The questions outstanding last night were: Who forged the letters? Who planted them on the senior Labor government minister who then released them? How much has the affair damaged the bid by Paul Keating, the Prime Minister, to win a sixth mandate for Labor tomorrow?
Mr Kennett is a tough, uncompromising leader whom Margaret Thatcher has praised for his severe public spending cuts in Victoria. Mr Howard and the federal Liberals fear that Mr Kennett's unpopularity in Victoria may rebound against them in tomorrow's election and cost them seats in Australia's second most populous state. Yesterday, Mr Kennett dramatically exploited the letters affair when he claimed that the letters had been prepared by someone in Mr Willis's own office, and that he was prepared to give the name to the police.
When he returned to Canberra yesterday to make his final pre-election appearance at the National Press Club, Mr Keating dismissed such a claim as "tawdry" and "stretching credibility too far". He said: "Whoever has concocted these documents has done so not with the Labor Party's interests at heart." Mr Willis, he said, had committed an error of judgement, but he had been a "first class Treasurer" and would be reappointed should Labor win.
The letters affair has overshadowed all other issues in the run-up to the election, including the release yesterday of figures which showed a drop in Australia's current account deficit last month thanks to exports increasing.
Since most economists had predicted a rise in the deficit, the figure boosted Mr Keating at a critical moment.
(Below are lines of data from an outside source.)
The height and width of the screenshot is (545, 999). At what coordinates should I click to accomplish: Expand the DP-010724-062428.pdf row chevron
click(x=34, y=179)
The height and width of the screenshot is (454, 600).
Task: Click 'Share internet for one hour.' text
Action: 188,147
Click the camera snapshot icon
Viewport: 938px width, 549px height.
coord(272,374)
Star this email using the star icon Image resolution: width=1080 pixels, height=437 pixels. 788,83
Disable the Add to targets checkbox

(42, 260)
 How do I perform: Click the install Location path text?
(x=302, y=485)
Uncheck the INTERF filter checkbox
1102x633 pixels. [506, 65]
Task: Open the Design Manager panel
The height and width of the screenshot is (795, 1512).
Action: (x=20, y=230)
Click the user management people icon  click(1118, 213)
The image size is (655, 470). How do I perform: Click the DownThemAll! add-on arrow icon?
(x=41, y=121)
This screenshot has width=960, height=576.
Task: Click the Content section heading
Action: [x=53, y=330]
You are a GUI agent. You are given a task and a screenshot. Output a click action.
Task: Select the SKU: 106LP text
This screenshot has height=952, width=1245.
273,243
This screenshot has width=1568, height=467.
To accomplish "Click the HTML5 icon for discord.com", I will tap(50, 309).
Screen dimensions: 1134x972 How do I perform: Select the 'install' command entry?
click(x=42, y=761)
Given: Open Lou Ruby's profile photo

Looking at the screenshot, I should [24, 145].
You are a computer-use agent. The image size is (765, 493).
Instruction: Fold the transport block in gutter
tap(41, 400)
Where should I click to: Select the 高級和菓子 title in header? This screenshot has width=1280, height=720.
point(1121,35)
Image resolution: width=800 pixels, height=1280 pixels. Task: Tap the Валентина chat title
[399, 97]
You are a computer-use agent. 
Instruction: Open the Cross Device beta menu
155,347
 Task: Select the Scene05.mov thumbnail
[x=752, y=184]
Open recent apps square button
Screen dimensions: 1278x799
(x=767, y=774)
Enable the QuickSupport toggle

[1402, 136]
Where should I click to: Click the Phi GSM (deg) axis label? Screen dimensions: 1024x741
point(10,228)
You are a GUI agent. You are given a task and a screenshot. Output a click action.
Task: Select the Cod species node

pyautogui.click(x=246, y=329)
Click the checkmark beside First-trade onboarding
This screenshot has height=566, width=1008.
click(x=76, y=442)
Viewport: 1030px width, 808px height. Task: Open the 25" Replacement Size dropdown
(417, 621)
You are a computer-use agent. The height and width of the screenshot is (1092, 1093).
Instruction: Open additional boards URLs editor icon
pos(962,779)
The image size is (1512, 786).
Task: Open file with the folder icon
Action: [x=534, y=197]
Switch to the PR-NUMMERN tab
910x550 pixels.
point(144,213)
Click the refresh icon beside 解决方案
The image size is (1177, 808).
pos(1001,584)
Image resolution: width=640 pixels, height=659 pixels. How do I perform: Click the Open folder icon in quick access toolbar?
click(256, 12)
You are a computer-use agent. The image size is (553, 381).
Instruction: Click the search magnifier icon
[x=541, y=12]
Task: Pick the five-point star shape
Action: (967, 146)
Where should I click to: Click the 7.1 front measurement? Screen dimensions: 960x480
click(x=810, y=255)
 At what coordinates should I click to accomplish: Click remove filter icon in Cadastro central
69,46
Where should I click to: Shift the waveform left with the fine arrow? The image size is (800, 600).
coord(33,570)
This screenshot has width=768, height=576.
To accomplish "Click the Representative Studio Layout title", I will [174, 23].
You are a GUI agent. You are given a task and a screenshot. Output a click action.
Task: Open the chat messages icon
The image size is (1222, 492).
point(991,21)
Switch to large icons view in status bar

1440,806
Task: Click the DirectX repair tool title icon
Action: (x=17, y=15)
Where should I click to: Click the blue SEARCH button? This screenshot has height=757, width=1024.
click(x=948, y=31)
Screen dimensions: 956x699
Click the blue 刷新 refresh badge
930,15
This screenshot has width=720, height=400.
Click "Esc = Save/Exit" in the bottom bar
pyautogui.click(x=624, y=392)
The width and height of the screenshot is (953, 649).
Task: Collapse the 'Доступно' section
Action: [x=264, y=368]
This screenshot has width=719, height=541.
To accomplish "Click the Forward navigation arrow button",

Although Labor has closed the opposition's lead in opinion polls to 3 points from 10 at the start of the campaign, the gap still suggests that the party's 10-seat parliamentary majority is in peril.
Mr Keating used his press club appearance to appeal for a fresh mandate for what he described as the new Australia that Labor had built over the past 13 years, based on "flair, imagination and drive". To dump Labor for the coalition, he argued, would be to return to an "insular, uncompetitive" world of the past.